Chinese horns appear to be a few decibels louder than horns anywhere else in the world, and the drivers seem to be extremely excited by this. Honking is a sport and everybody is a player. Trucks driving through a deserted village will honk their way through incessantly, just in case somebody didn’t realise they were there. Trucks overtaking us will honk not only once before they make their move, but again as they get closer, then another prize honk right in our ears as they’re level with us, just in case we can’t see them, despite the fact that we’re now visibly flinching, and then one more for good measure as they’re driving off, just to say goodbye. It is an assault. Imagine this, every minute of every day spent riding on narrow roads through this country, and you begin to understand why we are in such a delicate emotional state, ready to snap at any given moment. It could easily be used as a form of torture.

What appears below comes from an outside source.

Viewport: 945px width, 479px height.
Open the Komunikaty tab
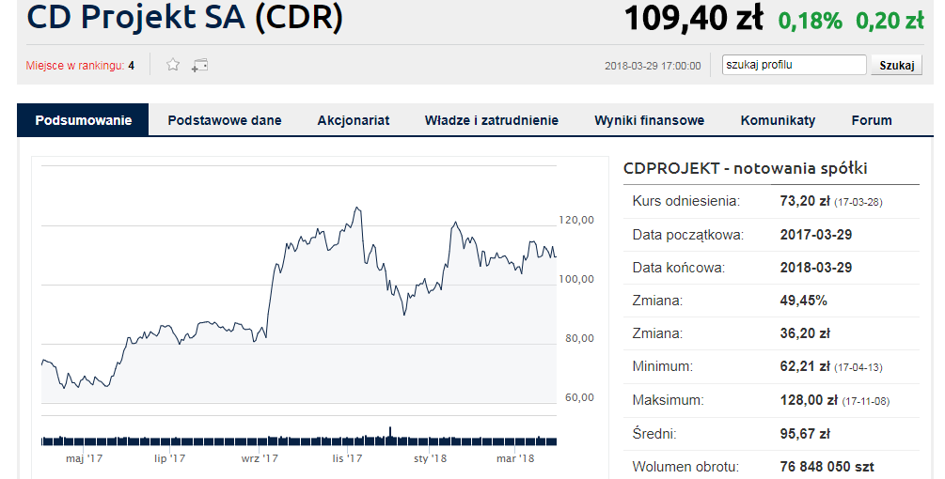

At first we just quietly got on with it. Then we got bothered by it. Then we started shouting back in protest, but this didn’t seem to have any effect, so we needed a new strategy. We decided to form the CDREP- the Chinese Driver Re-Education Program. The three aims of this program are:
1. Teaching Chinese drivers that honking is not very nice.
2. Getting our own back.
3. Making ourselves feel a lot better.
Each time we get a honking that is louder/closer/more frequent than necessary, that driver is given a free taster lesson from the CDREP. We each have our own tactics. Mine is to stop before they reach me, turn around with an icy glare and point at them, shaking my head slowly like an angry headmistress. This freaks them out and they stop honking to look confused instead. I like it. Joe’s tactic is to mentally clock the main offender, somebody whose honking behaviour has been particularly bad, and then catch them up when they stop at a light or a traffic jam (of which there are far too many here). He then pulls up in front of them and hurls a fireball of rage and abuse, making it clear with sign language featuring honking and ears splitting. I’ve never seen him look so insane. It’s extra funny when he turns to grin at me immediately afterwards- proud of a job well done. On a few priceless occasions, these incidents have happened next to a crowd of tourists, for maximum embarrassment of the driver. It sounds pathetic, but put yourself in this situation day after day and you’d do the same. I’ve fantasised about violence more than once whilst on these roads, so we have to do something to keep sane.
So here we are in Leshan, having our second day off in three weeks, waiting to pick up our renewed visas. It’s a clear indication of our mixed up feelings about China that if our application gets refused and we have to leave immediately we would be delighted; but if it is accepted and we get another month (which is the more likely option) we would be delighted. Oh China, what are you trying to do to us?!